Results of the present study show that a single-level circumferential fusion, combining posterolateral arthrodesis and TLIF, does not effectively correct severe anterior imbalance. Thus, there is long-term risk of accelerated degeneration at mobile segments above and below the fused spinal segment known as adjacent segment disease [15]. Retrolisthesis is the most common type of adjacent segment change, and Kumar et al. [35] showed that normal C7 plumb line and normal sacral inclination after lumbar fusions were important parameters for minimizing the incidence of adjacent level degeneration [35]. However, radiographically apparent adjacent segment disease is common but does not correlate with functional outcomes [36].

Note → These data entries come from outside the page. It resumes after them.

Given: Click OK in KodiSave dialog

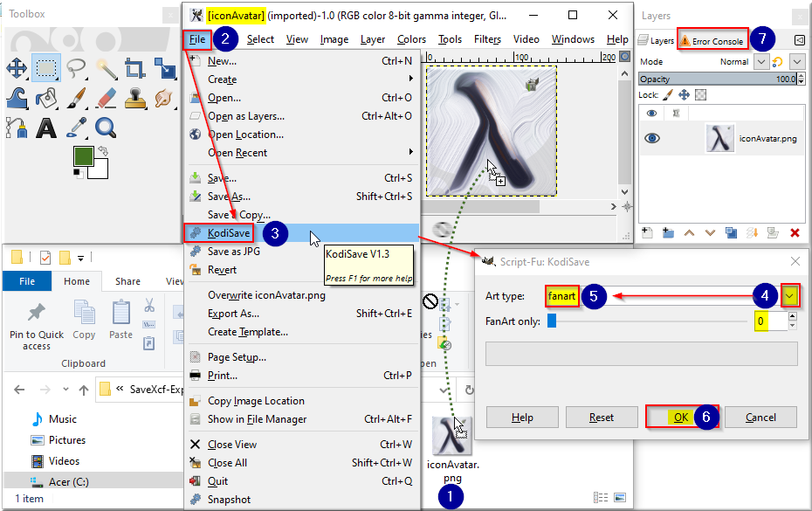Looking at the screenshot, I should pos(681,418).
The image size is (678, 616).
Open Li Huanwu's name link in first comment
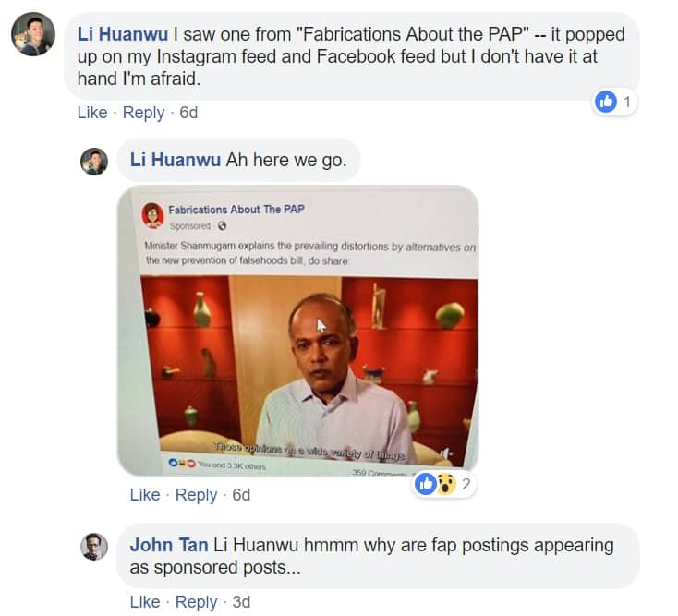(x=123, y=34)
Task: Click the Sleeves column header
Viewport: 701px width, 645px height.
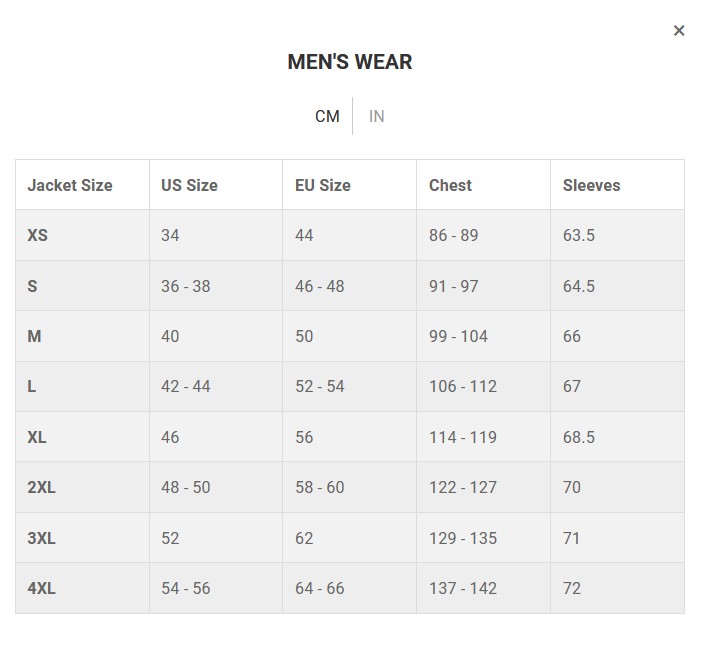Action: [591, 185]
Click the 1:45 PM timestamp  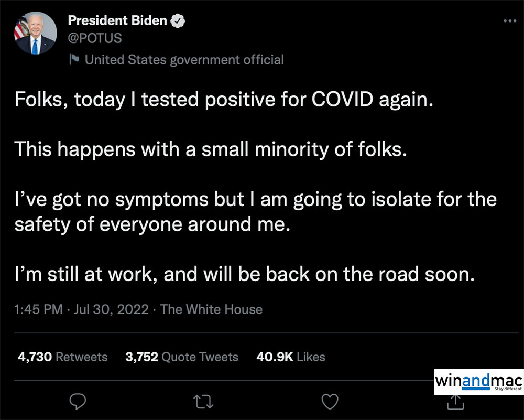pyautogui.click(x=39, y=309)
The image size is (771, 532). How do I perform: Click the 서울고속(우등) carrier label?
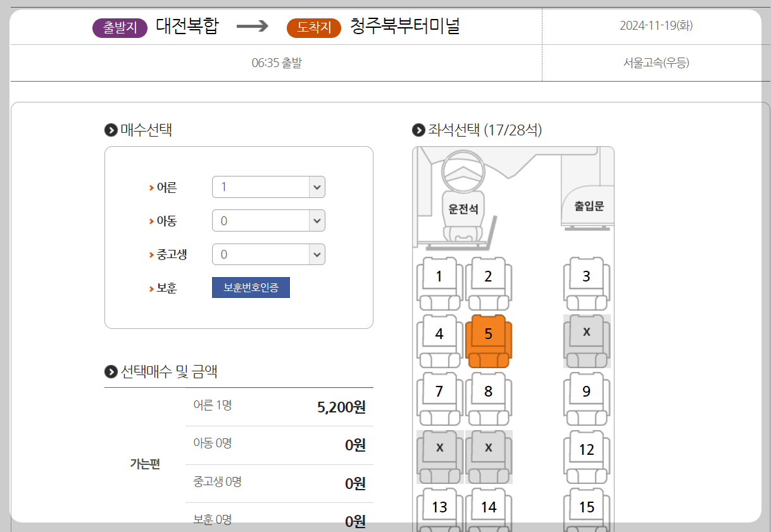655,63
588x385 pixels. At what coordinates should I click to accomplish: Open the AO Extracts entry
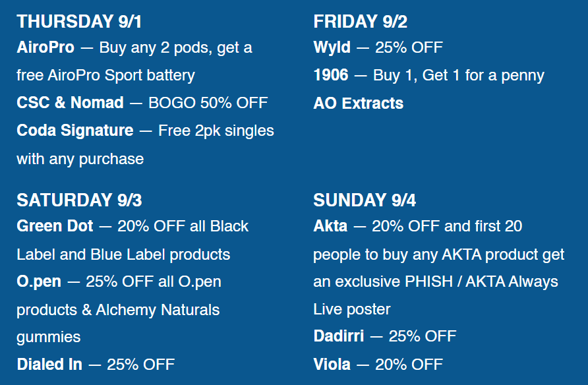[358, 103]
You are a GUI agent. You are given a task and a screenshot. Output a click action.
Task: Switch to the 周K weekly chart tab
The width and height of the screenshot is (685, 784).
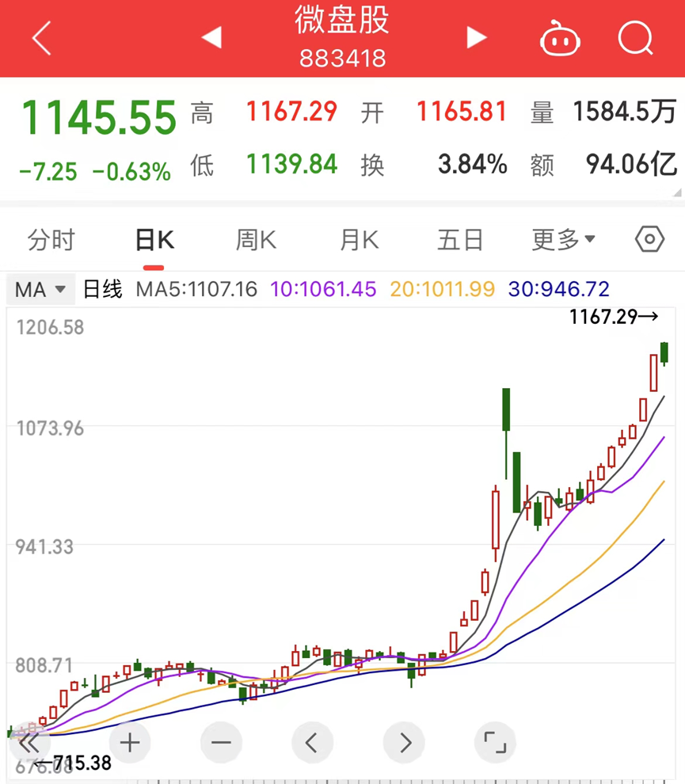tap(255, 240)
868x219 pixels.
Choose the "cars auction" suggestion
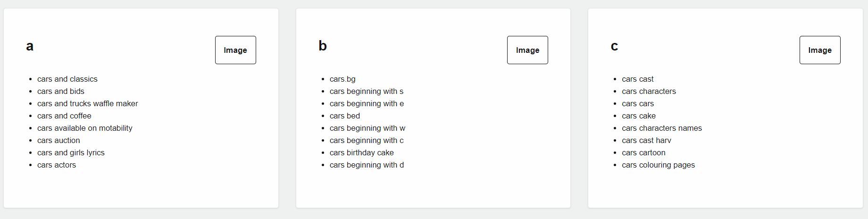[58, 141]
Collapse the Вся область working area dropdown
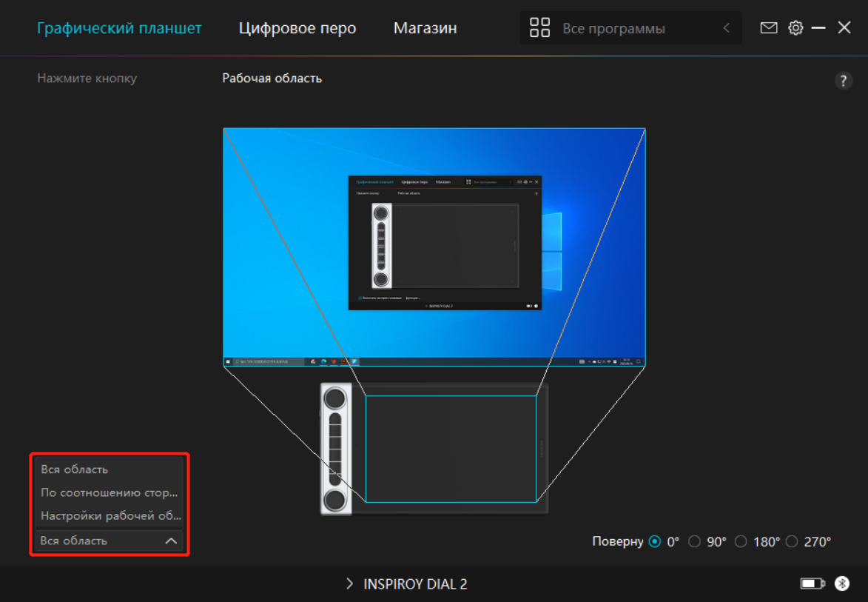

Complete correction of sagittal imbalances requires more invasive surgical procedures, such as multi-level fusion or osteotomies [4]. According to Rose et al. [37], pelvic incidence (PI) and thoracic kyphosis (TK) can predict with high sensitivity the lumbar lordosis (LL) necessary to correct sagittal imbalance in patients undergoing pedicle subtraction osteotomy. The formula PI + LL + TK < 45° shows 91% sensitivity for predicting ideal sagittal equilibrium at 24 months (p < 0.001). The reduction of the pelvic tilt (and increase of the sacral slope) observed at last follow-up in our series confirms that it is an adaptive parameter [17]. Theoretically, pelvic tilt reduction should increase the adaptive capacities of patients with lumbar degenerative pathologies. Moreover, its reduction is associated with less postoperative pain [22, 38].

Limitations

The main limitations of this study are the absence of a control group, the small number of patients, and the lack of functional outcome measurements. The effect of pain relief on the modification of sagittal parameters was not evaluated. The correlation between pain intensity and radiological measurements needs to be further studied, as it may provide information regarding the functional part of the spinal imbalance. The fusion status was not investigated in this series, but no loss of correction was observed at latest follow-up. In addition, the follow-up was short and further studies remain necessary to assess the long-term risk of adjacent segment disease.

Conclusion

TLIF procedures significantly improve lumbar lordosis and result in little morbidity. Single-level circumferential fusion helps patients reducing their pelvic compensation, but the amount of correction does not allow for complete correction of sagittal imbalance. Further studies are still needed to analyse functional outcomes of this procedure.